For example two men break through a security fence. A robotic patrol would
seem to be much less likely to respond with deadly force than a human patrol
would in that situation.

If the men were refugees or wounded soilders looking for medical care the more
measured response of the robotic patrol may prevent a death and actually de-
escalate conflict.

Also assume that the two men were hostile and fired on the patrol. The
destruction of the mech is much less likely to provoke a political and
civilian response than the death of a human and may lead to a more measured
response.

My bigger concern is that a fully mechanized force may decrease the apparent
cost of oppressing a civilian population.

------
andy_ppp
This classic scene from Robocop seems apt...

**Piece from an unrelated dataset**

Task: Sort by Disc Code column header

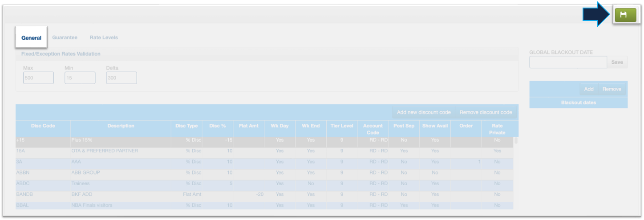Action: (x=43, y=126)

[https://www.youtube.com/watch?v=_mqDjcGgE5I](https://www.youtube.com/watch?v=_mqDjcGgE5I)

------
MrLeftHand
It looks like we don't have to wait for SkyNET to produce an army of robots
and autonomous vehicles with guns.

We make them ourselves, against ourselves.

Can't wait to see someone hacking these machines and turn them against their
former owners.

------
curiousgal
I would be more impressed if their opponent were more technically
sophisticated.

You have people pretending to build a tank on one hand and people with
automated robots on the other? Seems a bit overkill and pointless IMHO.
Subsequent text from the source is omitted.